| Tarefa proposta 1 |
Responda com base no texto sobre Iracema:
(a) De que palavra o nome "Iracema" é um anagrama?
(b) Como se chama o filho que Iracema gera?
(c) Que novo nome Poti passa a ter?

| Texto da página |
De acordo com o ângulo focado podemos chegar a uma interpretação ou, mudando o foco, a outra totalmente diferente. Para começar, Iracema é um anagrama de América, conforme já havia sido dito por Ribeiro Couto, com toda a carga de simbolismos que possa ser imaginada. Iracema (América) no seu primeiro encontro com o conquistador Martim, tem uma reação defensiva que, rapidamente, transforma-se em arrependimento perante a cordialidade do invasor. Nesse preciso instante, começa a submissão de Iracema e de toda uma raça. A vitória da raça branca sobre os índios será só questão de tempo, principalmente devido ao poder militar e tecnológico que os estrangeiros tinham. Mas a entrega pura e simples, sem tentar lutar, transforma o ato da conquista num momento de humilhação, de degradação. 
Entre Iracema e o homem branco surge uma atração que, pouco a pouco, desviam a virgem, servidora de Tupã, do seu caminho, do seu destino. Ela acaba negando sua raça, religião, cultura, participando, por omissão, da morte dos seus irmãos, submetendo-se ao desejo do homem branco, enganando a confiança do seu povo, aceitando passivamente as normas de uma cultura estranha. Gerando um filho, Moacir, que será a culminação dessa união, não muito eqüitativa, pois a todo instante prevalecem as necessidades, prioridades e desejos de Martim. Cumprida a sua missão, morre. 
Os outros indígenas estão fadados à morte ou à submissão, a dobrar os joelhos e aceitar a força e a persuasão do invasor. Alguns deles, como Poti, o pitiguara amigo de Martim, muda até o nome, passando a ser chamado Antônio Felipe Camarão. Esse novo nome segue uma norma: o nome do santo do dia (Santo Antônio), o nome do rei ao qual servirá (Felipe) e a tradução de seu nome nativo (Camarão). 
Mas, apelando ao seu romantismo, José de Alencar mostra indígenas bonitos, principalmente quando fala de Iracema, saudáveis, cheios de energias e em perfeita comunhão com o seu meio ambiente. 
Iracema é apresentada como modelo de feminilidade, de beleza, confundindo-se com a exuberante natureza. Só perde sua rebeldia, sua coragem, sua agressividade quando está com o seu amado. Ele consegue dominar seus impulsos, seu pensamento. Iracema perde seu poder de decisão, sua liberdade de agir e de pensar. 
Martim é apresentado como o símbolo do homem cordial, o gentil conquistador de terras e corações, que fraternalmente toma conta de tudo 
As peripécias do casal podem, perfeitamente, simbolizar a ação da conquista da América. Com a cruz e a espada, com a cordialidade e a agressividade, tudo dosado e calculado, o branco tomou posse da terra, destruiu culturas, arrasou comunidades inteiras e tentou vender a imagem de que tudo não passava de um esforço de evangelização e civilização.

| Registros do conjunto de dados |
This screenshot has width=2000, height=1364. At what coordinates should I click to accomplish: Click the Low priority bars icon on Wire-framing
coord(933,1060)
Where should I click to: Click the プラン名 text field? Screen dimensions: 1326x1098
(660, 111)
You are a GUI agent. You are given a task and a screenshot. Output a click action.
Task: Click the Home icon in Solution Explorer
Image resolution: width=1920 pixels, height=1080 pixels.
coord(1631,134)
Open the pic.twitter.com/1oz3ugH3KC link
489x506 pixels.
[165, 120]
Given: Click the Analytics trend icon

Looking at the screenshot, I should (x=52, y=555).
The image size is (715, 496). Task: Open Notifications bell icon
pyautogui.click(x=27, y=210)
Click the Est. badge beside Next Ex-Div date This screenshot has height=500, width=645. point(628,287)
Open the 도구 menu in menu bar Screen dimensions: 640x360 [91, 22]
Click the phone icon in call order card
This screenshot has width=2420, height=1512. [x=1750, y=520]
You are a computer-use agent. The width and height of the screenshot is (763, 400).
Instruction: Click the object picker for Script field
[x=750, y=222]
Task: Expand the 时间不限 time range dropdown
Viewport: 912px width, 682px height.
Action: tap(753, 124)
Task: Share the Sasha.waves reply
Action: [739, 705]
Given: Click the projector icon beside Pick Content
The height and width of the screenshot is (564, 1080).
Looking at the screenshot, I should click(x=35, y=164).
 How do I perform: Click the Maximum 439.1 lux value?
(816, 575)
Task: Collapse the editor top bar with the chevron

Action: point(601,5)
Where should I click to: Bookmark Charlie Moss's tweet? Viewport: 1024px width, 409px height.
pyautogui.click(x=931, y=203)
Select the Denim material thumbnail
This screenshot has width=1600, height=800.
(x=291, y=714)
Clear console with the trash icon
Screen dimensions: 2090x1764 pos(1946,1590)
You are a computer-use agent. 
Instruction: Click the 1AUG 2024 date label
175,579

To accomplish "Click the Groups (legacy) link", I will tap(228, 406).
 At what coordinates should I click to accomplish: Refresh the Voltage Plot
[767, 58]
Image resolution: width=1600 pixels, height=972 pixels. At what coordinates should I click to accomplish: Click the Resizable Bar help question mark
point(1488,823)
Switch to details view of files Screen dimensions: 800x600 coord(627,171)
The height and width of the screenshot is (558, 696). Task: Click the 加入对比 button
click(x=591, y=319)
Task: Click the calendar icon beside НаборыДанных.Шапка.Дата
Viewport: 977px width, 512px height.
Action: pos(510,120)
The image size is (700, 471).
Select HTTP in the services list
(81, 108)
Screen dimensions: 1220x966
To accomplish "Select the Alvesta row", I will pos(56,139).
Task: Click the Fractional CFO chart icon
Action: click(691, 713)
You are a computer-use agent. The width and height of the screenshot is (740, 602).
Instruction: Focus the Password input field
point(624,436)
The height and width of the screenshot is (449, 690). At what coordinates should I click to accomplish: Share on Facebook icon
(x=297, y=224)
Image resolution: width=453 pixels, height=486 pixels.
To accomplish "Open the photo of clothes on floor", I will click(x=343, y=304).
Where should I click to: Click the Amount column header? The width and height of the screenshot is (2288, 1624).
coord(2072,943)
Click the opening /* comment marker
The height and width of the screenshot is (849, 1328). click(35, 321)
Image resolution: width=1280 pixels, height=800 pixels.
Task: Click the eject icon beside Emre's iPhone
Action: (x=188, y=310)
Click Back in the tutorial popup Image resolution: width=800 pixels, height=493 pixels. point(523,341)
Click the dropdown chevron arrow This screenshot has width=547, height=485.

| Tarefa proposta 2 |
Reproduza sem alterações as linhas do conjunto de dados, começando na linha que contém "Where should I click to: Click the Amount" e terminando na última linha do conjunto, ambas incluídas.

| Resposta da tarefa 1 |
(a) América.
(b) Moacir.
(c) Antônio Felipe Camarão.

| Resposta da tarefa 2 |
Where should I click to: Click the Amount column header? The width and height of the screenshot is (2288, 1624).
coord(2072,943)
Click the opening /* comment marker
The height and width of the screenshot is (849, 1328). click(35, 321)
Image resolution: width=1280 pixels, height=800 pixels.
Task: Click the eject icon beside Emre's iPhone
Action: (x=188, y=310)
Click Back in the tutorial popup Image resolution: width=800 pixels, height=493 pixels. point(523,341)
Click the dropdown chevron arrow This screenshot has width=547, height=485.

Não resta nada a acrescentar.